[Dataset entries]
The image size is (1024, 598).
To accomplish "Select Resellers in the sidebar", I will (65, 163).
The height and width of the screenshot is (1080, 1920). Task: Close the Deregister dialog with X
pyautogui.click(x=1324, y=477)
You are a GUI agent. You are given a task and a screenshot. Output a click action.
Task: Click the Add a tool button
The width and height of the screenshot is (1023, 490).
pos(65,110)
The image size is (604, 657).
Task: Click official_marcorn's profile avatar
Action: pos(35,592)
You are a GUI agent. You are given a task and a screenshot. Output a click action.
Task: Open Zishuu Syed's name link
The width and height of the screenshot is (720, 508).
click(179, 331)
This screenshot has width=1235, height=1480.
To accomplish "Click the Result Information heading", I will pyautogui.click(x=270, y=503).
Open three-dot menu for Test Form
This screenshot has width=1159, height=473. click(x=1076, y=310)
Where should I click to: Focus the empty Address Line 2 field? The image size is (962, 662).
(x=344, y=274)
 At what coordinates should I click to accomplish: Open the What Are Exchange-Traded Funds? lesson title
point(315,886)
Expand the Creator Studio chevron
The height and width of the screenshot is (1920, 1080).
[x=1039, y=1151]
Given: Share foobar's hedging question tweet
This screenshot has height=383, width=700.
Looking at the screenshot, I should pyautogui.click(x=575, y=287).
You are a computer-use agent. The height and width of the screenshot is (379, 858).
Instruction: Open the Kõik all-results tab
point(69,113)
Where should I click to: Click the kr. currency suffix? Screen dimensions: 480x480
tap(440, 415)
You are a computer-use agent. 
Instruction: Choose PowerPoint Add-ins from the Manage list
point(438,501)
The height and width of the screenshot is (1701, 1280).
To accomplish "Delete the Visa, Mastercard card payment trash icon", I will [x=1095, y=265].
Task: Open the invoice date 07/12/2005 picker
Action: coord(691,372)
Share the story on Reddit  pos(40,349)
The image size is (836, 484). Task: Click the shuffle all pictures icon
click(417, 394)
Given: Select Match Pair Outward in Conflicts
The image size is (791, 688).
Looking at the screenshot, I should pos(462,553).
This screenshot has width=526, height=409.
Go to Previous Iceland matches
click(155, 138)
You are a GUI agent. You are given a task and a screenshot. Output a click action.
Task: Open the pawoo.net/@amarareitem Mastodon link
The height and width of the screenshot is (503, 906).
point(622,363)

**REQUIRED ACTION:** Looking at the entries above, copy out every line in which "Share" occurs.

**RESULT OF THE TASK:**
Given: Share foobar's hedging question tweet
Share the story on Reddit  pos(40,349)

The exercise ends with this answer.